SOURCE EXTRACT

▬▬▬▬▬▬▬▬▬▬

Among the earliest examples of this sound between 1961 and 1963 were Here 'Tis with organist Baby Face Willette, Man With a Horn featuring Brother Jack McDuff, and The Natural Soul, Good Gracious!, Signifyin' and Possum Head with Big John Patton. Then came Dr. Lonnie Smith, Charles Earland and Leon Spencer. With each album, the sound grew progressively reliant on inventive hooks, groovy hooks and a strong hip beat.

In Part 3 of my interview with Lou, the alto saxophonist talks about why he didn't record for a year and a half in the mid-1950s, the rise of the sax-organ sound, and why what he played in the 1960s was funky--but not technically funk:

JazzWax: You helped invent hard bop, yet you're not on many of the big hard-bop recordings. Why not?
Lou Donaldson: I got pissed off at the musicians coming to the dates. The drug thing was bad then. A lot of musicians would come into Blue Note's offices and owner Alfred Lion [pictured] would take them back to his room. When they came out, they'd sober up. I said to Alfred, “I'm not going to make any more dates with these junkies you bring in here. They want to get high and come back and mess up a record."

JW: What did you do instead?
LD: I traveled quite a bit on the road. So Alfred got Hank Mobley and just continued the hard bop sound but with a tenor player. I had my own tour, hitting dozens of clubs from New York to California. I just kept working my tour. But I still loved Blue Note. By my count, I brought 58 musicians to the label. I was like Alfred's scout [laughs].

JW: Who did you tour with?
LD: Bill Hardman on trumpet, John Patton on organ, Grant Green on guitar and Ben Dixon on drums.

JW: No bass player?
LD: Big John used his feet on the bass pedals of the organ.

JW: How did audiences react?
LD: We played 25 clubs that had never featured jazz before. They went crazy. But Grant Green was a problem, as good as he was.

JW: Why?
LD: He had to have his stuff with him on the road. If they had pulled us over and found his drugs, we could all get hit with a $10,000 fine and we might do time if we crossed state lines. Grant was a liability, for a touring band.

JW: What set you apart from everyone else during that period?
LD: I wasn't a junkie. And the sound on my horn was a little better than most other guys. I always prided myself on my tone.

▬▬▬▬▬▬▬▬▬▬

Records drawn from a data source
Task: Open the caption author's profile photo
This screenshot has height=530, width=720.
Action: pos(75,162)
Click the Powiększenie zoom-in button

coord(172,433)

▬▬▬▬▬▬▬▬▬▬

EXERCISE 1
In the Lou Donaldson interview, how many musicians does Donaldson say he brought to Blue Note?
EXERCISE 2
Go on with the Lou Donaldson interview, picking up right after its final line.

RIGHT ANSWER 1
58

RIGHT ANSWER 2
JW: What was the thinking behind your tone?
LD: I knew the sound I produced had to project since I played at so many clubs. I developed that tone because as an asthmatic, I'd do a lot of hold and sustain songs to build up my strength. That's what saved me.

JW: Wasn't playing the saxophone only raising the risk of an asthmatic episode?
LD: Many people thought that blowing the horn would make my asthma worse. But doing so actually eased the condition.

JW: In 1957, you recorded a blockbuster album with Donald Byrd, Curtis Fuller, Sonny Clark and others, called Lou Takes Off.
LD: Oh, yeah. That was a good one, you're right about that. It was one of the first recordings where I had an extended band on a Blue Note album. Most of the time I recorded in a quartet setting. Back then there were so many great musicians around New York. They all could play good, and each one played a little different than the other. Everyone had individual styles and sounds.

JW: Were hard bop musicians in competition with the West Coast scene?
LD: Our thing was the opposite of jazz on the West Coast. We consciously tried to do everything that they didn't do. We tried to swing hard, not cool. They had a light touch to their music. We had a heavy touch, with a swinging feel underneath. We knew that creating a contrast was going to be the only way to stand out.

JW: You never played with Miles Davis?
LD: No. Miles wouldn't pay musicians their money, and he'd always have his junkies with him. I wasn't in that category, so I never worked with him nor did I want to.

JW: So not being a junkie put you outside the inner circle?
LD: Yes. Musicians who were junkies tended to hire only people who were using.

JW: Why?
LD: So after the gig the leader could push the others to pool their earnings and buy stuff. Not being called to work with them didn't bother me. I knew that on most of those jobs, the sidemen didn't get paid what they should have anyway. I had a wife and a family by the mid-1950s and couldn't afford that kind of scene as a sober guy.

JW: How did this position you an outsider?
LD: The junkie musicians were afraid of me. On gigs they'd eventually realize they had come up short with their money and they'd think I was scheming. I used to remind them that they were the ones getting high and I was sober and what would happen to them eventually if they kept using.

JW: I would imagine it was hard to trust them, too.
LD: That's correct. Those guys were street smart. They could spot a policeman 1,000 miles away. Then they might stick their stuff in your case, getting you in a jam. You had to be very careful around them. I had to watch myself and keep my distance.

JW: How did you come to invent the organ-sax groove sound?
LD: The blues groove is where I'm from. I was playing whatever music people liked, but with my sound. I used audience reaction as a barometer for what I would go into the studio and record. We'd try out songs on audiences on the road. If they responded big to songs, we'd record them. Every one of those records in the 1960s sold well [laughs].

JW: So the sax-organ sound started on the road.
LD: Yes, while we were traveling cross-country. Jimmy Smith was the one who refined the jazz-organ sound. But he didn't do the circuit. We played ghetto clubs. Jimmy played high-paying jobs.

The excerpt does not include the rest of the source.